MR. LATTA: It would be a much more difficult case for us to argue here. Interestingly, under Cohen, of course, the number of things that now fit into final decisions that this Court is going to look at keeps growing. It's not shrinking, and there's no hint that the Congress is going to move to a stricter rule than the final decision.
JUSTICE STEVENS: I suppose another --
CHIEF JUSTICE REHNQUIST: It's moving at a slower rate, though.
JUSTICE SCALIA: Yes, I think we're not leaking quite as much as we used to.
JUSTICE STEVENS: I suppose another way of phrasing Justice Scalia's question is whether the appealability rule adopted in Mitchell is a construction of 1291 or a construction of 1983, and I suppose the answer's obvious because Mitchell wasn't even a 1983 case.
MR. LATTA: That is correct.
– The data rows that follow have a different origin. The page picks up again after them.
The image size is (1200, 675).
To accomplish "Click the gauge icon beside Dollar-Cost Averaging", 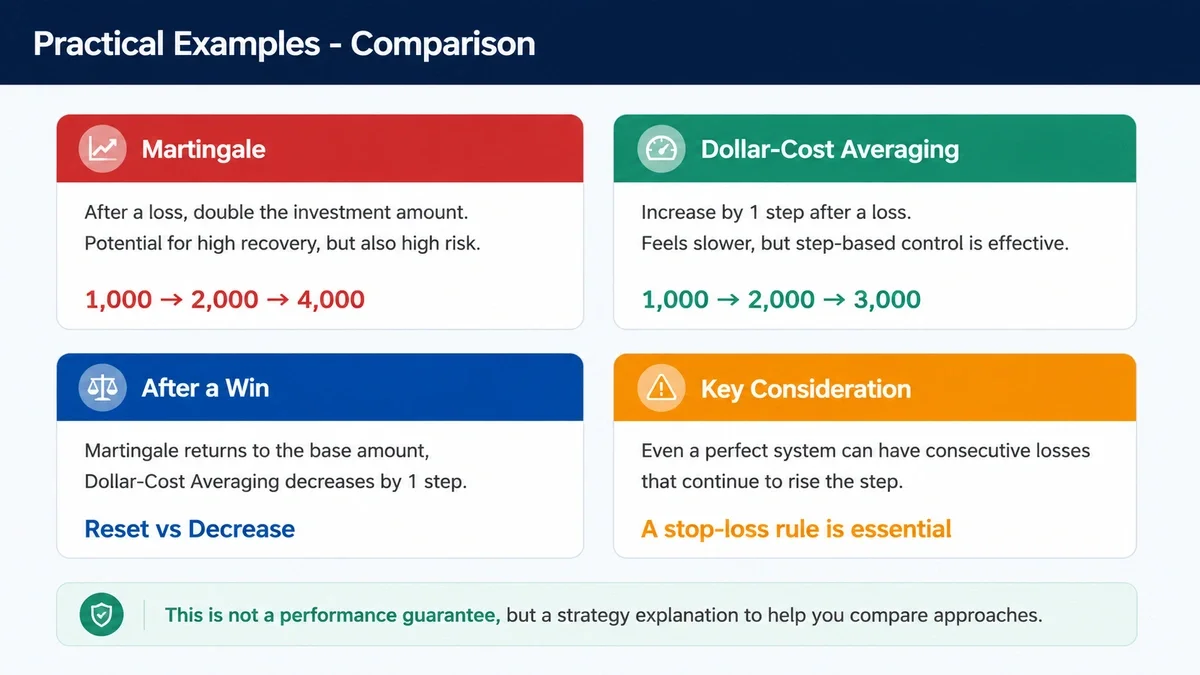I will (661, 149).
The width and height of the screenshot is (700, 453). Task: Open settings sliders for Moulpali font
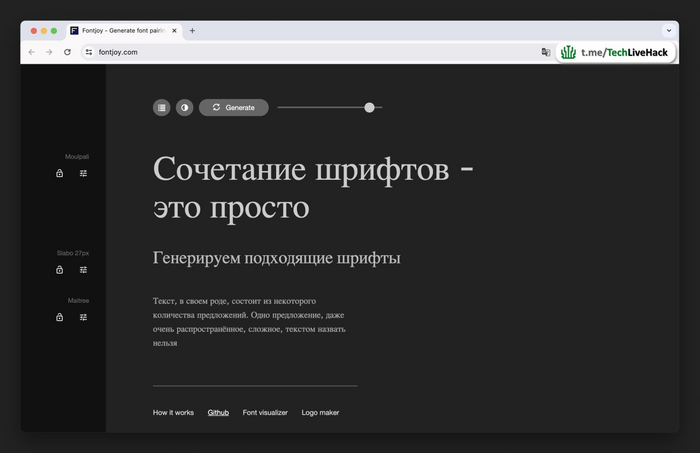tap(84, 173)
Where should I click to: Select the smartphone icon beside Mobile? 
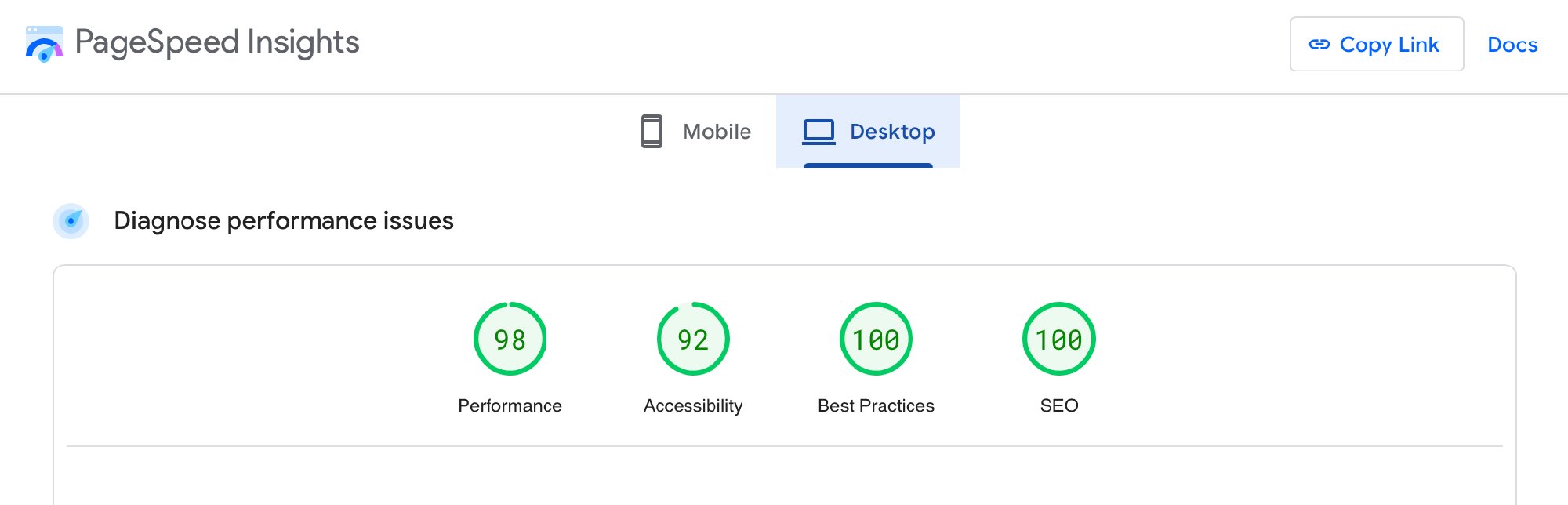(x=649, y=132)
When we look at the Idaho State structure, the two opportunities that the State had to take their interlocutory appeal first as a matter of policy and second as a matter of tactics that are to be applied in this case, we suggest that the Court decline the invitation to apply 1291 to Idaho Appellate Rule 11. Congress provided a complete remedy in the removal statute.
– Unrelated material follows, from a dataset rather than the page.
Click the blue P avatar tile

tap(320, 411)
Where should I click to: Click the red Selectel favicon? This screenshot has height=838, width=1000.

It left to the State their choices on how to conduct their business and balance these competing State interests, and the balance is to be struck for the States, not in favor of engrafting a Federal statute. Thank you very much.
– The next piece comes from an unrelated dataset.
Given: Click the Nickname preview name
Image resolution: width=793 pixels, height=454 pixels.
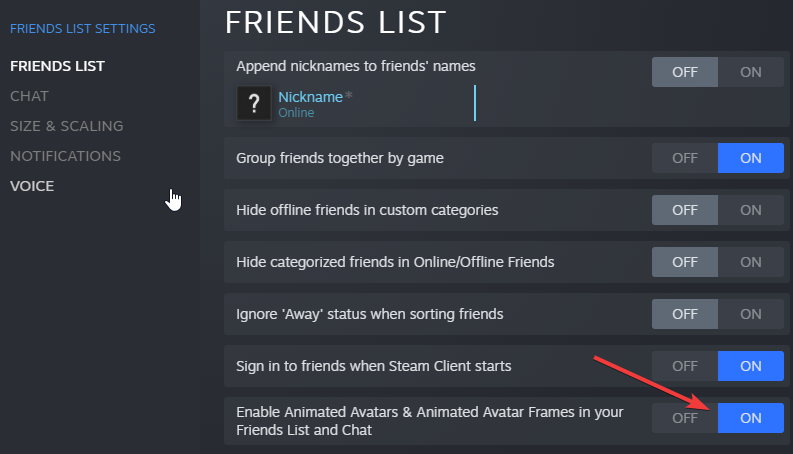Looking at the screenshot, I should [x=310, y=96].
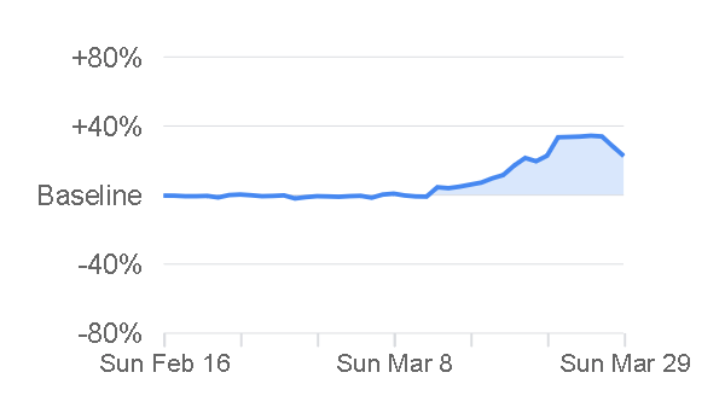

CHIEF JUSTICE REHNQUIST: Thank you, Mr. Latta. Mr. Gilmore, you have 3 minutes remaining.
MR. GILMORE: Thank you. The State court balance has already been upset. This case is in the State court. It would not be in the State court but for Felder v. Casey, and I think we've really got a core issue. What's sauce for the goose is sauce for the gander.
JUSTICE GINSBURG: But Felder v. Casey just matches what happens on the diversity side, doesn't it? You've got Rule 3 that says the case commences when you file the complaint, but if the State law says that's not good enough, you have to serve it. That State rule will apply in the Federal court in a diversity case, so Felder's just the match for that, isn't it?
MR. GILMORE: I think not. When you talk about Rule 3, you're talking about something that can be complied with that does not extinguish a substantive right. In this case, the substantive right at issue, the right not to go to trial, will be absolutely extinguished if there's an erroneous --
JUSTICE GINSBURG: Not the immunity.
MR. GILMORE: The immunity.
JUSTICE GINSBURG: Not -- and the difference in Felder is, if you didn't give that notice that the State had, you don't get your foot in the door in court at all. It's quite different.
MR. GILMORE: I would contend that it's just the same. You don't get your foot in the door for appellate review to protect your immunity, there's no procedure you didn't comply with. In Felder at least, you could have made it there in 120.
The way the Idaho supreme court has ruled, there's nothing that could have been done to get you there as a matter of right. In Federal court, this Court has never said you must try to go under 1292 rather than 1291 if you want to get a review of a qualified immunity order, and there's no reason to impose that possibility of having an opportunity, maybe, for appellate review in the State courts. It should be the same in both court systems in order to preserve the benefits of the immunity.
JUSTICE GINSBURG: The extent to which these finality notions are tied into Federal substantive rights is strained, isn't it, when one of the threads that you're tugging is the collateral order rule comes out of Cohen v. Beneficial, which I think was a diversity case.
MR. GILMORE: It was a diversity case. But the finality is tied to the substance of what is going on, and in here it's the Court's characterization of qualified immunity that determines whether it's final.
1291 doesn't tell you whether it's final. It's the Court's characterization of the qualified immunity, the immunity not to go to trial, that is the key to finality. 1291 doesn't tell you what's final. The Court's 1983 precedents tell you what's final, and this is a final order under those precedents. Just one or two other points -- oh, I see my time is up.
CHIEF JUSTICE REHNQUIST: Thank you, Mr. Gilmore. The case is submitted.